▸ Task item
Under this line are the records; write out word for word the part that begins at the line containing "Click the weather sun-cloud icon" and ends at the line containing "The image size is (1024, 623).", and no more.

▸ Supplied material
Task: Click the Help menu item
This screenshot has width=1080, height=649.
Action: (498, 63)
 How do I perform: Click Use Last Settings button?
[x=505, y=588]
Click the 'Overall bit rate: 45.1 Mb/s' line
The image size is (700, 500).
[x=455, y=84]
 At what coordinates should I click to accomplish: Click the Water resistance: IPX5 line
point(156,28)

* * *

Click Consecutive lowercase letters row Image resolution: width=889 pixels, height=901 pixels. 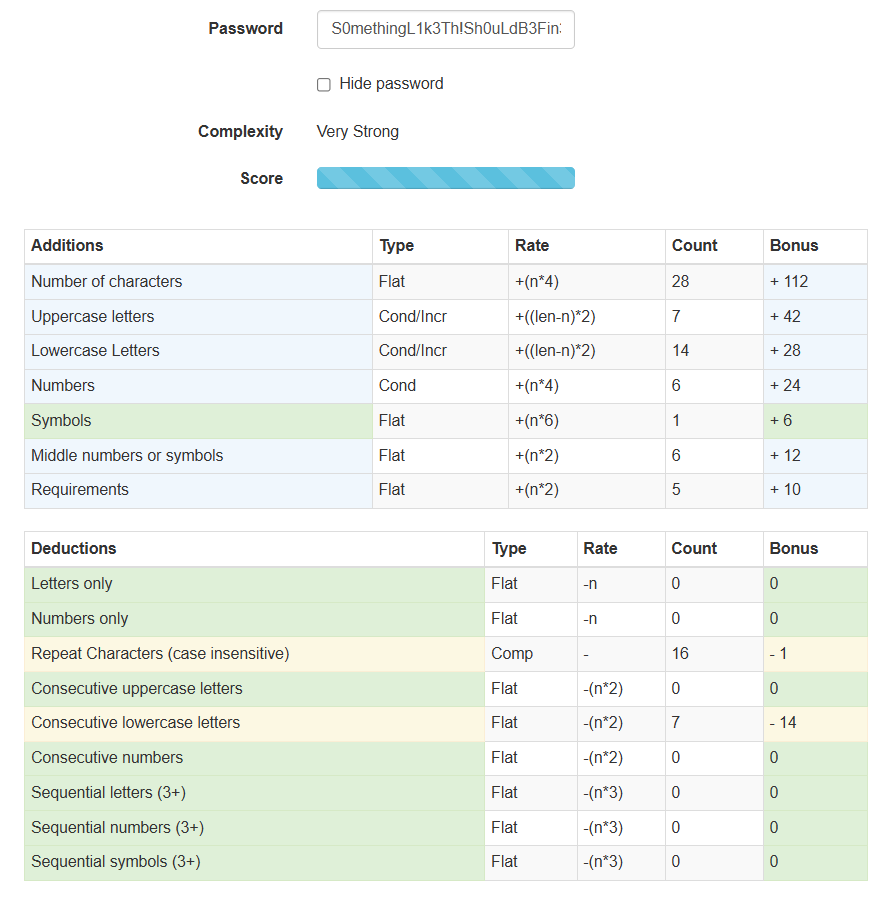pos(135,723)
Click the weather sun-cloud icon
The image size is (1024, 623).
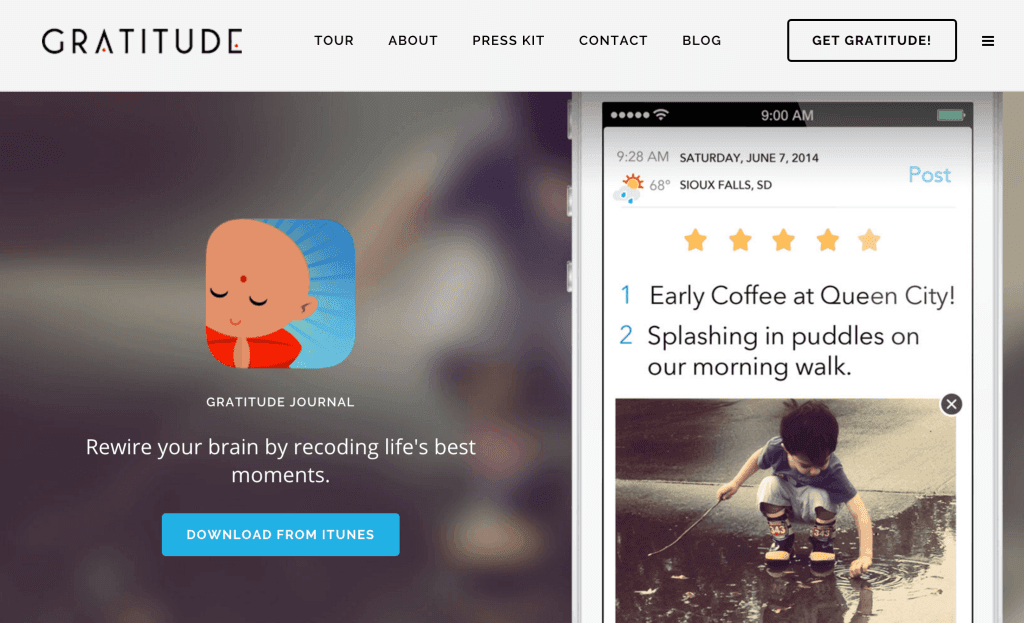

▸ Task answer
Click the weather sun-cloud icon
The image size is (1024, 623).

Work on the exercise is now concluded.